Le pouvoir secret des sols

Le pouvoir secret des sols

décembre 23, 2020 Non Par elizabethdhunter

Ce sont les derniers jours avant que l’hiver ne s’installe enfin vraiment, et avec un peu de chance, que la neige recouvre le sol. Mon jardin est un désordre brun et boueux. En le regardant, j’ai le même sentiment d’inquiétude que lorsque je roule en voiture devant des champs dénudés de cultures. Je peux sentir le sol s’éroder, je peux presque voir la poussière s’envoler à la surface, j’imagine la fertilité s’écouler invisiblement, et j’ai mal dans le  ventre.

J’ai de nombreuses excellentes excuses pour expliquer pourquoi mon jardin n’est pas mieux couvert, les meilleures d’entre elles impliquant de grandes intentions qui ne sont pas encore mises en pratique. L’année dernière, j’ai passé plusieurs après-midi de bonheur dans le jardin en terrasses de ma nouvelle amie Sylvie à Sète (France), me réjouissant du processus expérimental constant qu’est la permaculture, et faisant le vœu de l’appliquer chez moi à Montréal.
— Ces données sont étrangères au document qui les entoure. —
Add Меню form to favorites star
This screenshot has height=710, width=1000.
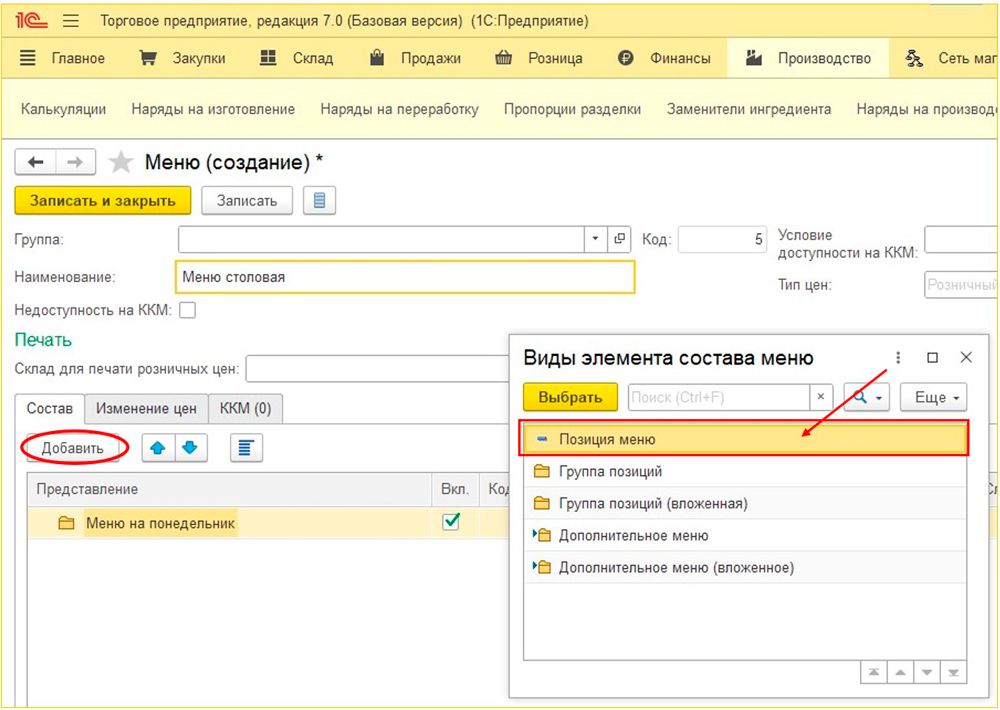(120, 162)
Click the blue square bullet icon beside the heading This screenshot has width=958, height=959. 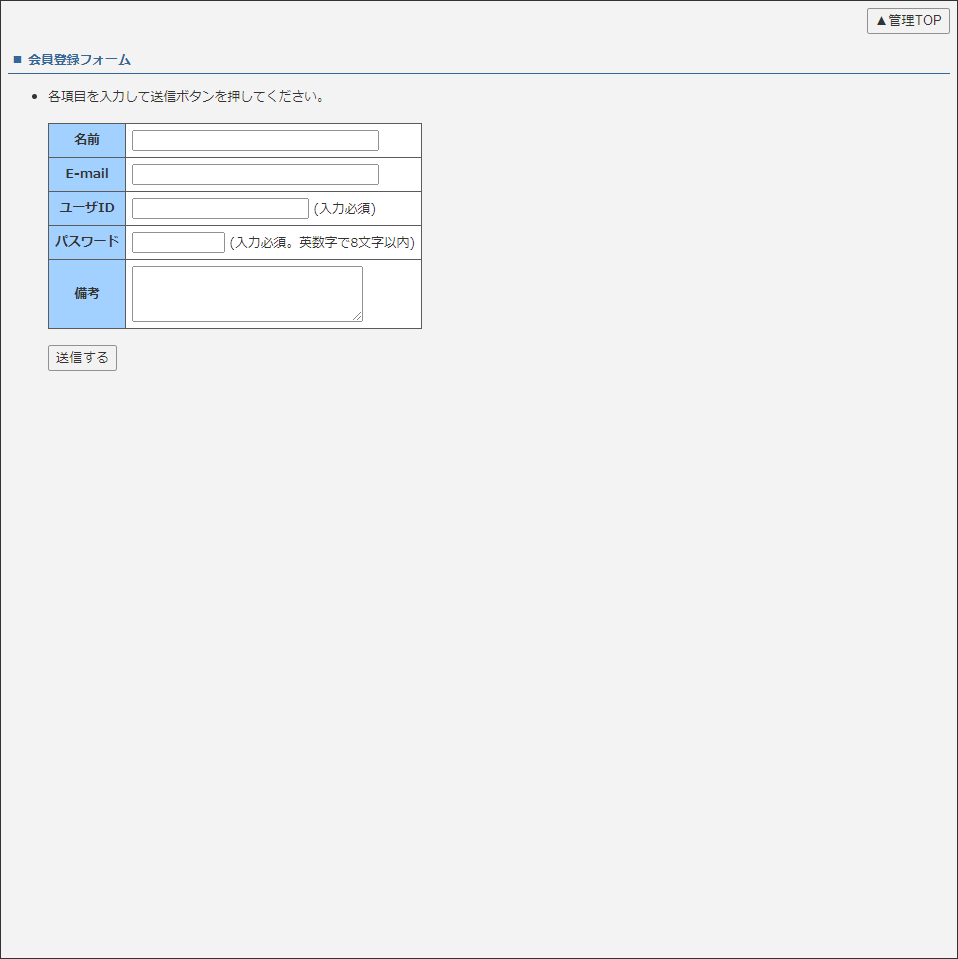pyautogui.click(x=16, y=59)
L’une des étapes consistait à planter un mini couvert végétal de trèfles, mais pour une raison ou une autre, mes trèfles n’ont poussé  que de manière anémique.

Sylvie dans son jardin à Sète, France: le paradis de la permaculture

Dans les grandes fermes qui fournissent la plupart de nos aliments, il y a aussi de bonnes excuses pourquoi les sols sont stériles, en premier lieu, un système qui récompense la productivité et l’efficacité plutôt que la santé des sols et l’environnement. Mais à mesure que nous prenons conscience de la nécessité de marcher d’un pas léger  sur notre terre et du rôle que le carbone du sol peut jouer dans l’atténuation du changement climatique, les excuses commencent à s’estomper ou plutôt, la nécessité d’un changement de système s’accentue. Il est devenu évident que pour éviter les pires effets du changement climatique, il faudra non seulement réduire fortement les émissions des voitures, des avions et des bâtiments, mais aussi absorber des quantités massives de dioxyde de carbone de l’atmosphère.
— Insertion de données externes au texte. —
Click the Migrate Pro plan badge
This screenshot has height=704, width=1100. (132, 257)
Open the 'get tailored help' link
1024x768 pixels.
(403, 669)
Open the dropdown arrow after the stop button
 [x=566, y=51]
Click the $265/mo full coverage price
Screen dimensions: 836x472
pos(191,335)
Les options pour l’élimination du carbone comprennent des solutions techniques (capture directe de l’air, minéralisation du carbone) et naturelles (plantation d’arbres, pratiques de gestion agricole). Les sols agricoles ont souvent été les derniers à être pris en compte dans les négociations nationales et mondiales sur le carbone, bien que cela change lentement dans les récentes politiques climatiques ou alimentaires de l’UE, des États-Unis et du Canada. L’agriculture est compliquée : les questions de sécurité alimentaire peuvent l’emporter sur les objectifs de séquestration du carbone; les habitudes ancrées et les investissements irrécupérables rendent le changement difficile. 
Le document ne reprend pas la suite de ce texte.